#### Task data:
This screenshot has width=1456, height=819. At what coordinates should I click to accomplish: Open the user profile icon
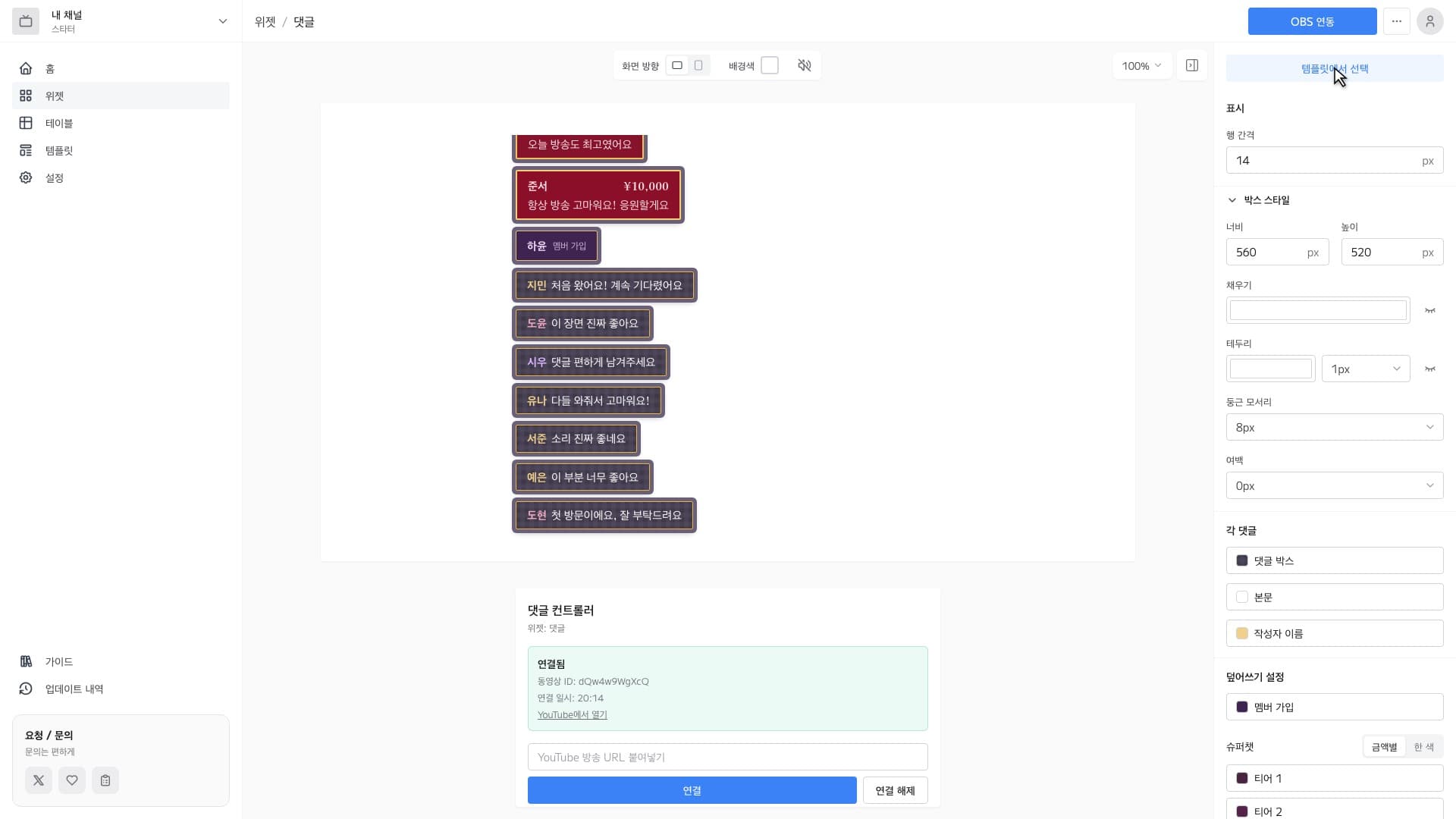1429,21
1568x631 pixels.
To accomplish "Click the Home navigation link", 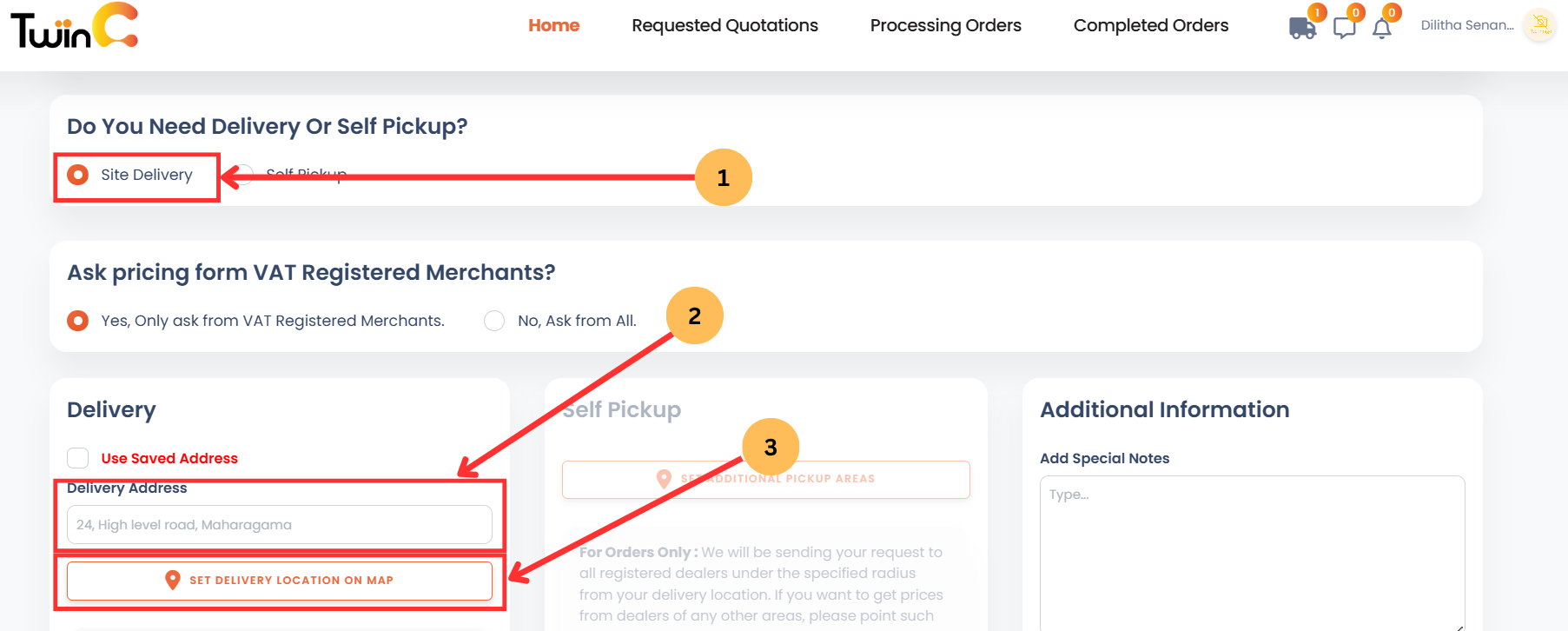I will click(x=553, y=25).
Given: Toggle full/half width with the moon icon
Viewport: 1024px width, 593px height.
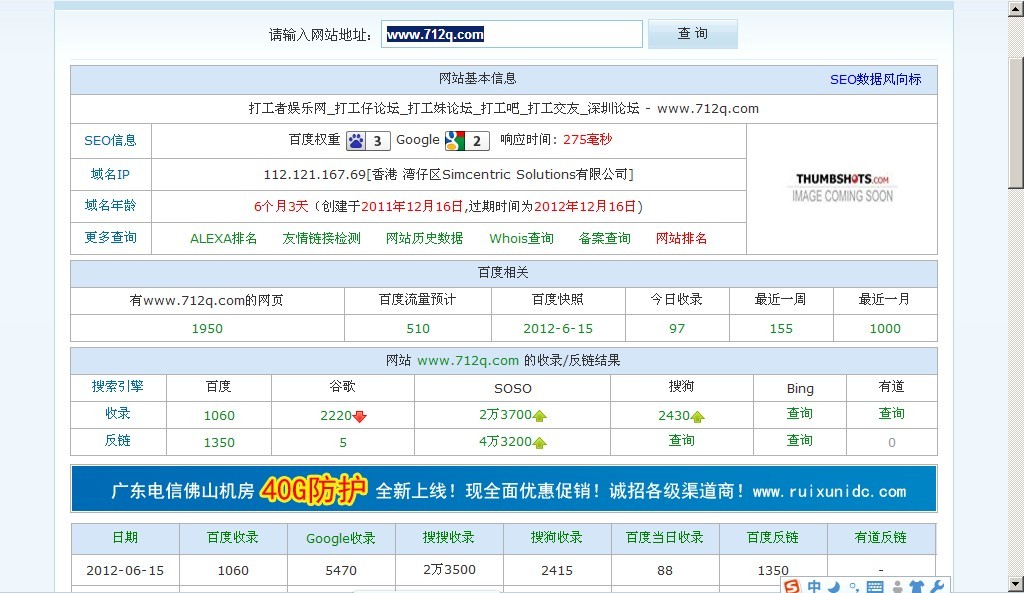Looking at the screenshot, I should [833, 585].
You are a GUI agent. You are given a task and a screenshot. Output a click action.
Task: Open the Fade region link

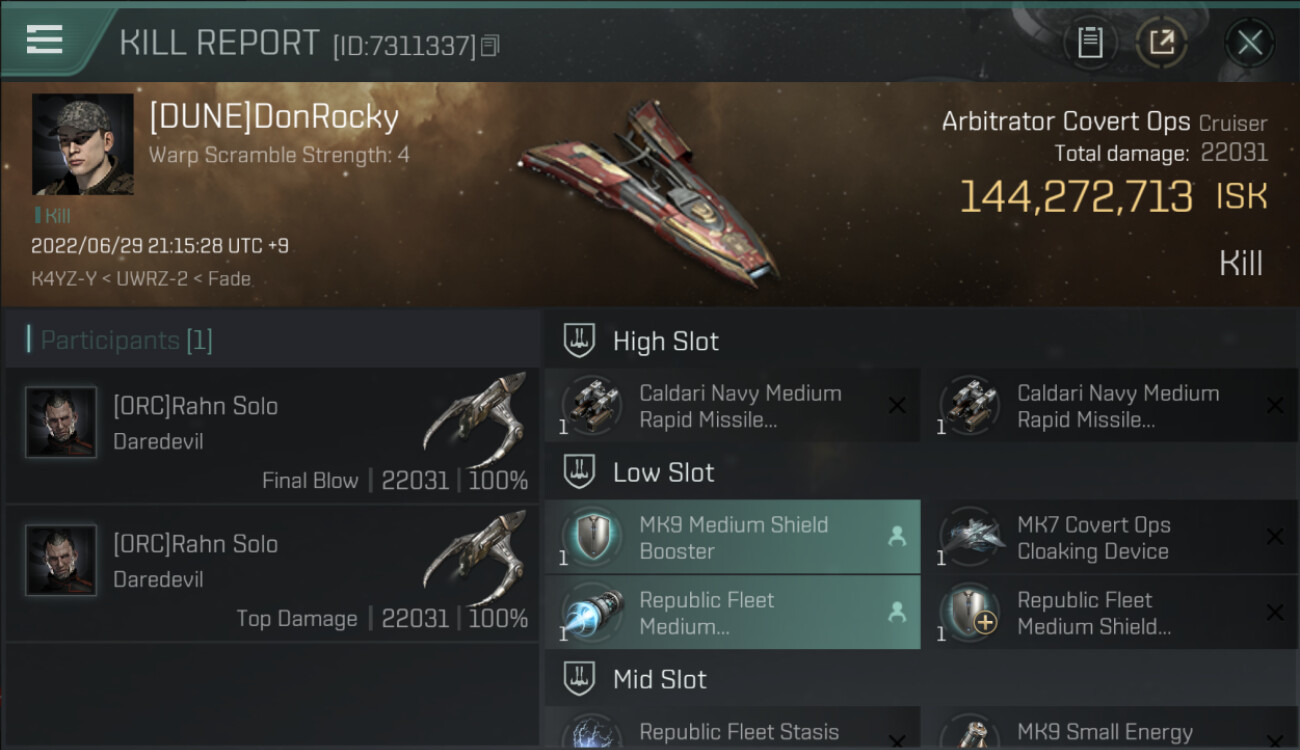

#### Exercise aim:
Please transcribe the lines from the one containing "Given: Toggle full/half" to the last line of the listing, both included, exactly and with nothing added, leaving every picture out.

#### Your response:
Given: Toggle full/half width with the moon icon
Viewport: 1024px width, 593px height.
Looking at the screenshot, I should [833, 585].
You are a GUI agent. You are given a task and a screenshot. Output a click action.
Task: Open the Fade region link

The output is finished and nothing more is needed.